• Robert MacCulloch

Shonky Advice to the Minister of Finance from the NZ Treasury and RBNZ

Stuff news reports that an "Aide Memoire" was sent by the NZ Treasury and Reserve Bank of NZ, jointly, to the Minister of Finance whose aim was to explain the similarities and differences between Quantitative Easing (QE) and Monetary Financing (MF).

There's just one problem with their advice. It's wrong! Page 1 of the document says that the purpose of BOTH Quantitative Easing and Monetary Financing is to "support aggregate demand by easing financial conditions when ability to use traditional monetary policy levers constrained".

The primary purpose of QE is to support aggregate demand. It does so by reducing longer term yields on bonds, thereby lowering borrowing costs. However, the primary purpose of MF is to provide an alternative way to finance government spending aside from borrowing and taxation. These two "purposes" are different. Monetary financing of public expenditures was used in the 1920s to pay for spending by the German State, including reparations imposed on the country after World War 1. In that case it led to hyperinflation. It had little, if anything, to do with "supporting aggregate demand".
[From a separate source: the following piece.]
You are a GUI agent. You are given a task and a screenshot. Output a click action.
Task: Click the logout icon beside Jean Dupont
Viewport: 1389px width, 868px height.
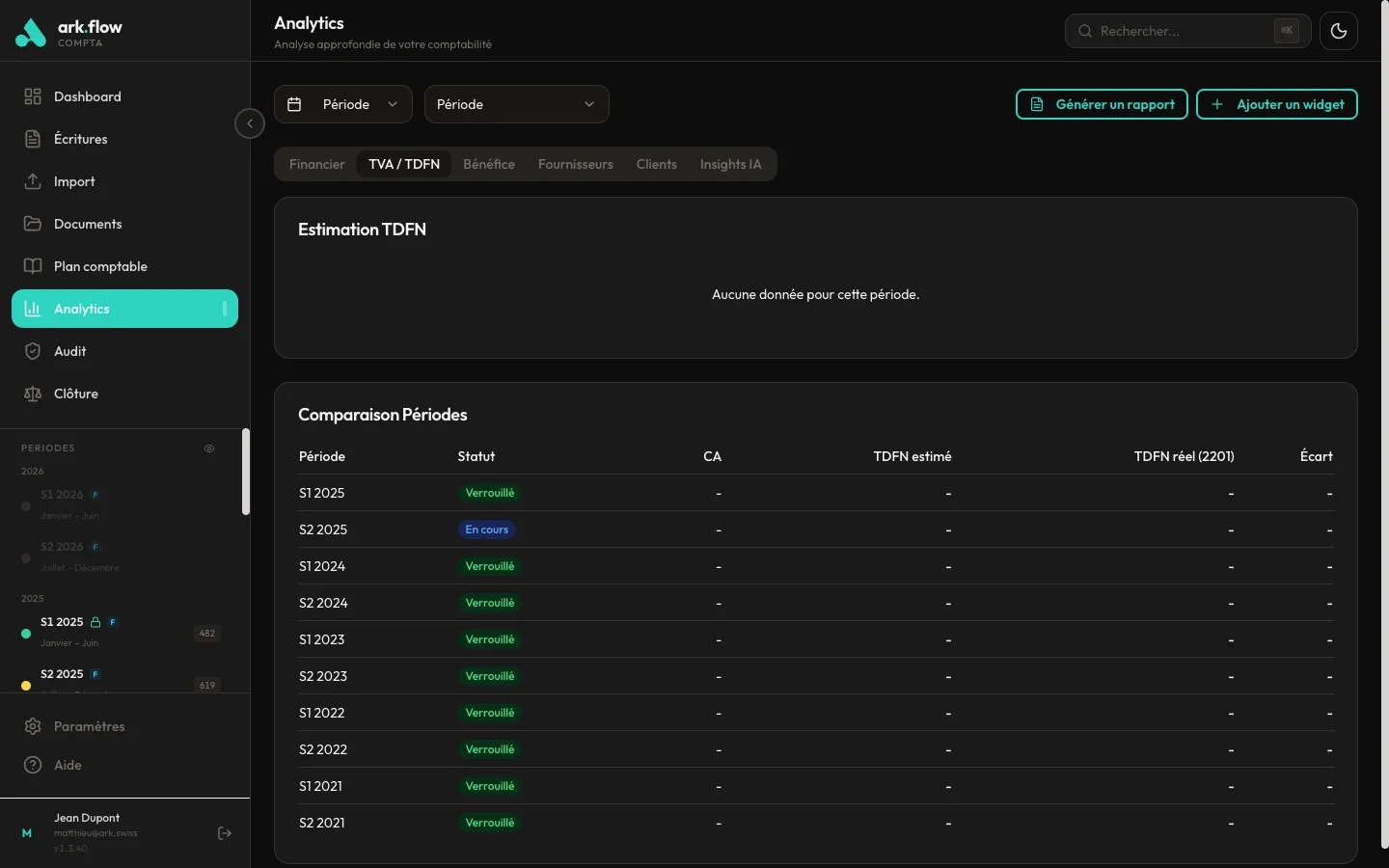click(225, 833)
Oh, and by the way, monetary financing is illegal under European Law. The European Central Bank states (below) "We are prohibited from monetary financing for good reasons". Did Treasury and the RBNZ intentionally argue that QE and MF have the same purpose, when they do not, for some unknown reason? Or has the level of competence at these institutions fallen so low that they just don't get it?